**PROMPT:**
Repeat each of the rows below word for word, leaving out the pictures.

**DATA PROVIDED:**
_ _ _
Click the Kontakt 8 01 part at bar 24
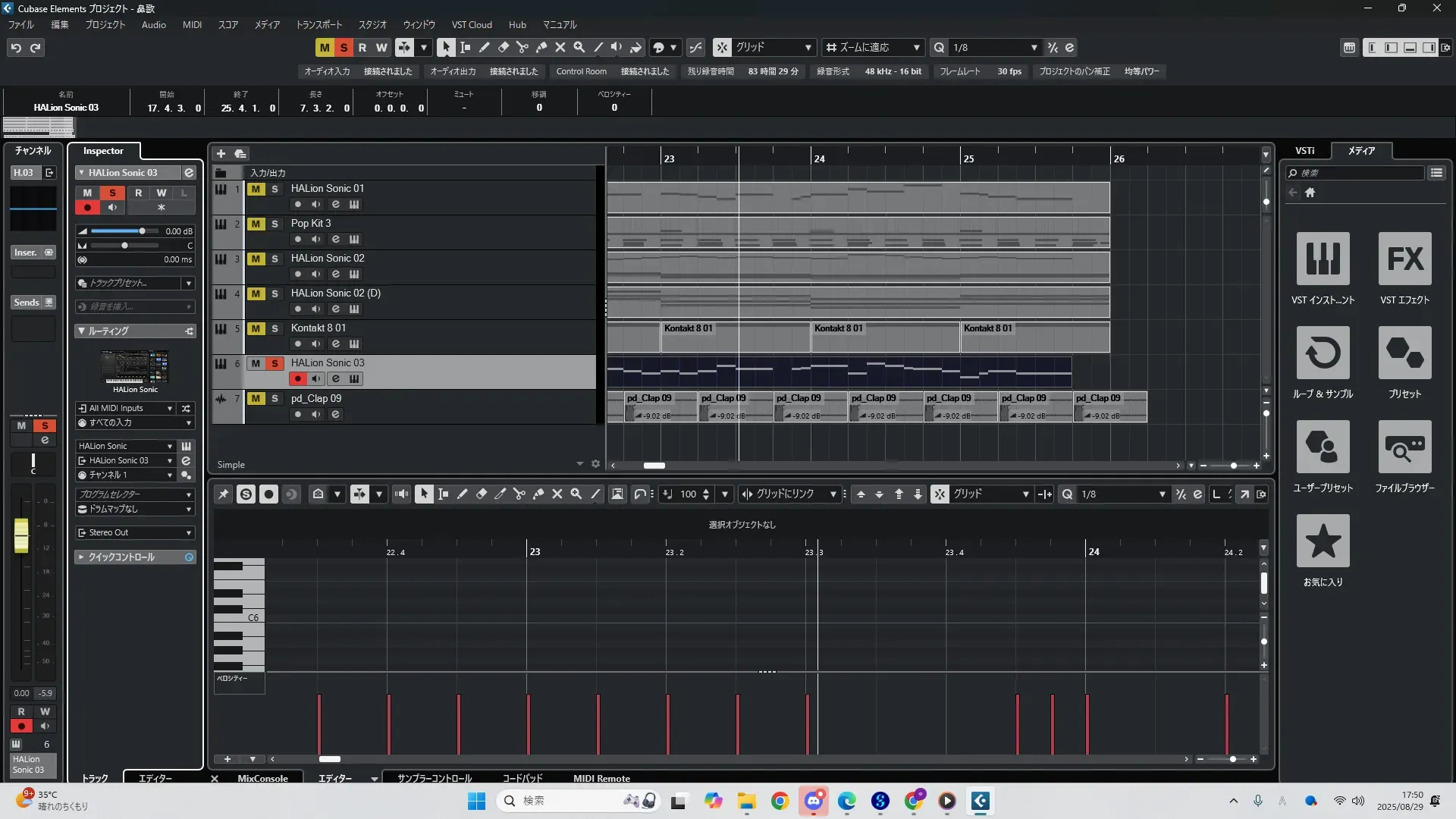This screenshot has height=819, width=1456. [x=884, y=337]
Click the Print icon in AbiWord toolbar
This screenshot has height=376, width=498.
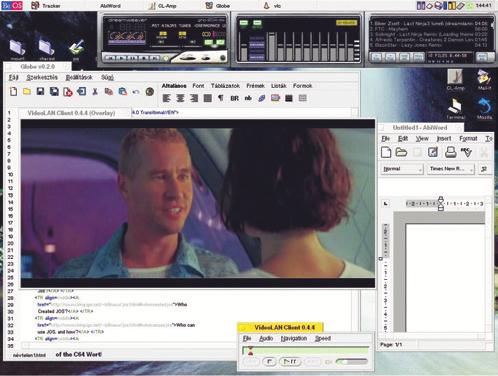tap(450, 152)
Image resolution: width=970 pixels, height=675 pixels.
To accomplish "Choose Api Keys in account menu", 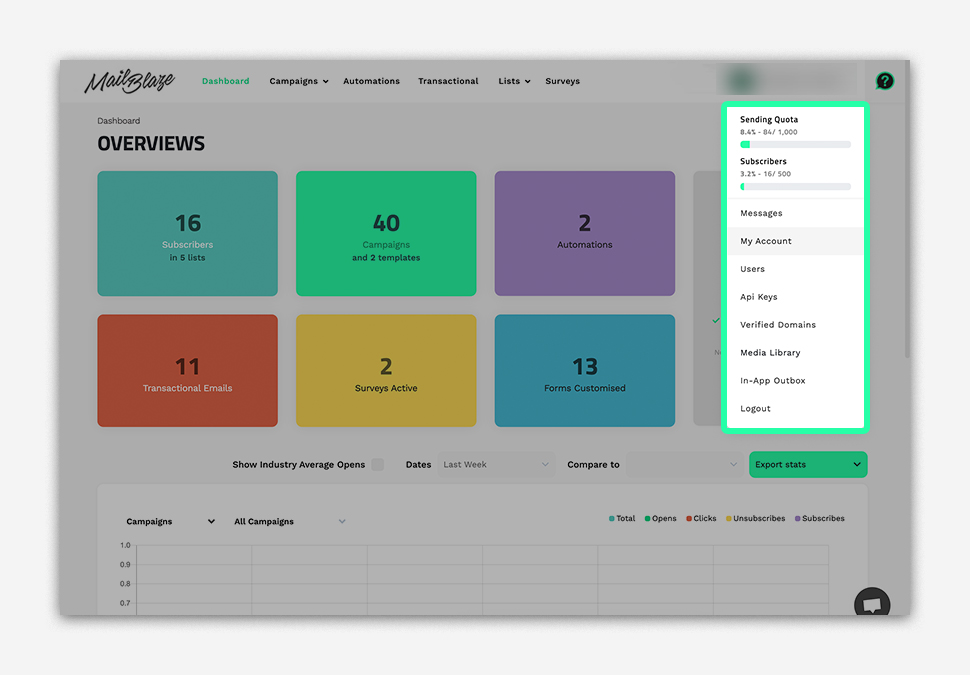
_ _ _
**TASK SOLUTION:**
Click the Kontakt 8 01 part at bar 24
This screenshot has height=819, width=1456. [x=884, y=337]
Click the Print icon in AbiWord toolbar
This screenshot has height=376, width=498.
tap(450, 152)
Image resolution: width=970 pixels, height=675 pixels.
To accomplish "Choose Api Keys in account menu", 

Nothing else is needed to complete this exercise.